In the end, this decision will cost the local government more than it will be saving. That’s a reality that even the Board cannot deny.

The sad thing about this completely unwanted action is that Puerto Rico’s government, unlike the cases of Britain, Ireland or Greece has the ability to pay for pension benefits at the current level without affecting other budgetary areas, including the installment payment of the accumulated debt, which, currently surpasses the $70,000 million mark.

In the most recent budget proposal presented to the FOMB, the local government allocated the amount of $1,991 million for the payment of all pensions. It also assigns a good portion to the eventual payment of the debt services. This is the same formula used during the past two operational budgets (2017 and 2018) without any problems; not until this month.

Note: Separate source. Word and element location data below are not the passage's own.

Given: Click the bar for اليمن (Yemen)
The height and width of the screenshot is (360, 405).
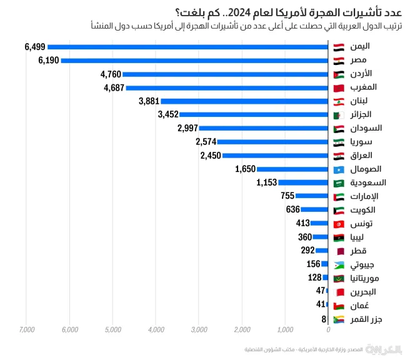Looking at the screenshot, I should (188, 46).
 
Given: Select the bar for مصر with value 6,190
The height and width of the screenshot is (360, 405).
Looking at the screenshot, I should (194, 60).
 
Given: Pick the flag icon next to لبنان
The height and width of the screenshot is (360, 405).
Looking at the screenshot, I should (338, 101).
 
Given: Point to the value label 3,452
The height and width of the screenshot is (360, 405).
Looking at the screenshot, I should (168, 114).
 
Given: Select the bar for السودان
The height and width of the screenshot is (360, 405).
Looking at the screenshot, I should (263, 128).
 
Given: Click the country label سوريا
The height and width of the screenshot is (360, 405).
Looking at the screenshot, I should (362, 142).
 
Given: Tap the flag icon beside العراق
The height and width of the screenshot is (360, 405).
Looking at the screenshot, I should (338, 156).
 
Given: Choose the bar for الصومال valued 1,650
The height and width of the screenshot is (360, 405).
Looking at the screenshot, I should (292, 169).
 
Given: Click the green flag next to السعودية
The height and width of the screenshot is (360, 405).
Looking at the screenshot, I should (338, 182).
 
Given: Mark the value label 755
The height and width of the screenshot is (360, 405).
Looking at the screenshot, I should (288, 196).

Furthermore, in three years the Board has not yet presented a credible economic development plan. It has not acted on the 2016 Congressional Task Force on Economic Growth in Puerto Rico recommendations of extending the federal work credit and to grant the island parity in Medicaid funds. The Board’s sole move so far have been imposing ever more profound budget cuts.

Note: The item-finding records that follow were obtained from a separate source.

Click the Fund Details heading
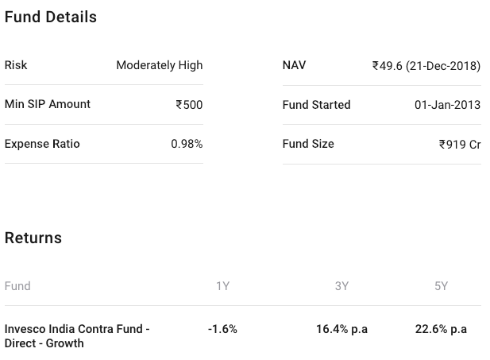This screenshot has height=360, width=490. coord(51,17)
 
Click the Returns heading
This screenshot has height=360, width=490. coord(33,238)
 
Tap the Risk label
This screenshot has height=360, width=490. coord(16,65)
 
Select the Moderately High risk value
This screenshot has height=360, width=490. coord(159,65)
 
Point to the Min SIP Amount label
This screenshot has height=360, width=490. coord(48,104)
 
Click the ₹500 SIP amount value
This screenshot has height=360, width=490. coord(189,105)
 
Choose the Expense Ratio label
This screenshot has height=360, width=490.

We cannot stand by and watch the Board destroy lives of so many of our retirees, we need to act.

As the Speaker of the Puerto Rico’s House of Representatives, I urge the Congress to immediately intervene on behalf of the U.S. citizens living on the island and to put an end to the imposition of pension cuts. They are unnecessary and dangerous. Each member of Congress must recognize the possibility that this move by the FOMB will culminate in a humanitarian crisis not seen in any U.S. jurisdiction since the Independence War.

PROMESA was not a blank check to the FOMB to bypass the limits, prohibitions and obligations imposed by the Act. The unelected members of the Board must not have the power to rule over U.S. citizens. Congress has to take a proactive stand; words only will not be enough.

Carlos ‘Johnny’ Méndez is Speaker Puerto Rico House of Representatives.